Gary Habermas has, for some reason, a high reputation as an apologist and, I thought, scholar. Now, since he is a Christian apologist and I am an atheist, it was obvious from the outset that I would not agree with some of his conclusions. But, I figured, being Christian does not mean that you cannot be intelligent and honest. Sometimes, alas, I despair that maybe being an apologist is incompatible with both those things together (though, in fairness, while Mere Christianity was a similarly Great Disappointment, I did not come away thinking that Lewis was lying). I went in thinking I might learn something, I might face some tough questions, I would probably not have my mind changed but perhaps my perspective challenged.

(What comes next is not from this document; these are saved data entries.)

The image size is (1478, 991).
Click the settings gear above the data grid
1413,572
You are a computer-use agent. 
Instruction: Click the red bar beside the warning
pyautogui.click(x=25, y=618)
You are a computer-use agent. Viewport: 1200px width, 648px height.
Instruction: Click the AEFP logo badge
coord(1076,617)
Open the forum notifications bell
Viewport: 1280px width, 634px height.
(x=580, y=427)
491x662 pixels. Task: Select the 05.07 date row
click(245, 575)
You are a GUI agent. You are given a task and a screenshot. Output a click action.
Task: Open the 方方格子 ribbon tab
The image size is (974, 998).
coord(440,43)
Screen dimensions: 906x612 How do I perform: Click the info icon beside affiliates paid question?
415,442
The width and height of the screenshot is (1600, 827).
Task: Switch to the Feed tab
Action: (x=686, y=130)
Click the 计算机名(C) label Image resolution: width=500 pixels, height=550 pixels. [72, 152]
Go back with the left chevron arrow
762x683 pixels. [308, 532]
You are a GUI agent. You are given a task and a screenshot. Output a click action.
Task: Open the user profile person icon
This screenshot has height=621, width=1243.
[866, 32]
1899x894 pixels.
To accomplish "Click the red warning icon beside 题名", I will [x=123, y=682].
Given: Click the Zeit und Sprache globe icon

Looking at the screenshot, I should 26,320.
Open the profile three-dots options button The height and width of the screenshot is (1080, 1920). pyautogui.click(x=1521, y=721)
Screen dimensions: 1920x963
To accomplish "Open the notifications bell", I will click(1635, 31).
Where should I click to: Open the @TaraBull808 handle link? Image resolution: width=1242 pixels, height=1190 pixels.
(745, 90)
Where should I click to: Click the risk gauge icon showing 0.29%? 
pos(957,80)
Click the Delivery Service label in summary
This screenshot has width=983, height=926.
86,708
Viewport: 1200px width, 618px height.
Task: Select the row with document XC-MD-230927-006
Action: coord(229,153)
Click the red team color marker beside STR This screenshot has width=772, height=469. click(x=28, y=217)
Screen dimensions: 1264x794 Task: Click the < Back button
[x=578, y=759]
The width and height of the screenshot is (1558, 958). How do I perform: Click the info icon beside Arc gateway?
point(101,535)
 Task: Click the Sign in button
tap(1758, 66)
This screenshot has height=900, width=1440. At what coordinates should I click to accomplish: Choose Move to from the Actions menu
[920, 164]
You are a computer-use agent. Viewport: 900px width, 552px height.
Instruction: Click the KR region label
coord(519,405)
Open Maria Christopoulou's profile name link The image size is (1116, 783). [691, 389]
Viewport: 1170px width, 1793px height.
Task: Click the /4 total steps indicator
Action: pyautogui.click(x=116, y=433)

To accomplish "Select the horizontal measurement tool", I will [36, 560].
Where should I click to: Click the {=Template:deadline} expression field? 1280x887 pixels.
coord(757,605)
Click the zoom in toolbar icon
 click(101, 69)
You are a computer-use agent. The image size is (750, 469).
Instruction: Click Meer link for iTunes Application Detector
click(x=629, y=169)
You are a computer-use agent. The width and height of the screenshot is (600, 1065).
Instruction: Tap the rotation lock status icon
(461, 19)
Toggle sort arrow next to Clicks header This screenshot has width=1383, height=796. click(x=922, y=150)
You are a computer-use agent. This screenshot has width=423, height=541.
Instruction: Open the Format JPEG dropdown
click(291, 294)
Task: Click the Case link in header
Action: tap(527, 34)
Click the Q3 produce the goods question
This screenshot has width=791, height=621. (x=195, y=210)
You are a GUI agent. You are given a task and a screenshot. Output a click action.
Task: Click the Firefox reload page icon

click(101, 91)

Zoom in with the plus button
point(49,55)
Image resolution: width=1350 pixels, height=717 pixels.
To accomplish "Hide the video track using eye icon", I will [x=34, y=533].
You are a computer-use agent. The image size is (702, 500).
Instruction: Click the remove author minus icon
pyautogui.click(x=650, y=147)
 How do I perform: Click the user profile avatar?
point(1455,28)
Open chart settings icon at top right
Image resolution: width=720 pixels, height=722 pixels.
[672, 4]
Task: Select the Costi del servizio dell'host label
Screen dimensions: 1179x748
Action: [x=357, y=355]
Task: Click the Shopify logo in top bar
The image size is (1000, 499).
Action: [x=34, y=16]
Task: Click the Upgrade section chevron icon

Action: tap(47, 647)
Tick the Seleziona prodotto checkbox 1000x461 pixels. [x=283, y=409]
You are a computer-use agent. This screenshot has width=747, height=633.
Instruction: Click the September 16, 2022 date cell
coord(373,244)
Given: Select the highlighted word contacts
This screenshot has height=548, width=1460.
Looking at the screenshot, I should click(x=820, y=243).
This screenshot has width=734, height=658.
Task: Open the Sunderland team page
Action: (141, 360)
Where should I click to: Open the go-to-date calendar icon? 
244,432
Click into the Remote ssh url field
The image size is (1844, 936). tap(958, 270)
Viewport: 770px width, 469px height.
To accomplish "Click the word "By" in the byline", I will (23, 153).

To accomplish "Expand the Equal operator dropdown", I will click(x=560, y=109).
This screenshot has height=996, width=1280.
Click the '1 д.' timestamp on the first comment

And what a letdown it was.
First, the title is misleading bordering on the deceptive. While a little space near the end of the book is granted to providing a portrait that (other problems aside) does indeed fit into a book called The Historical Jesus, the book as a whole is not about that at all. It could perhaps have been called Miscellaneous Rebuttals to (Mostly Outdated) Critiques of the Resurrection Myth; it would have been more honest and I would not have bothered to pick it up. Perhaps Mr. Habermas needed the royalties.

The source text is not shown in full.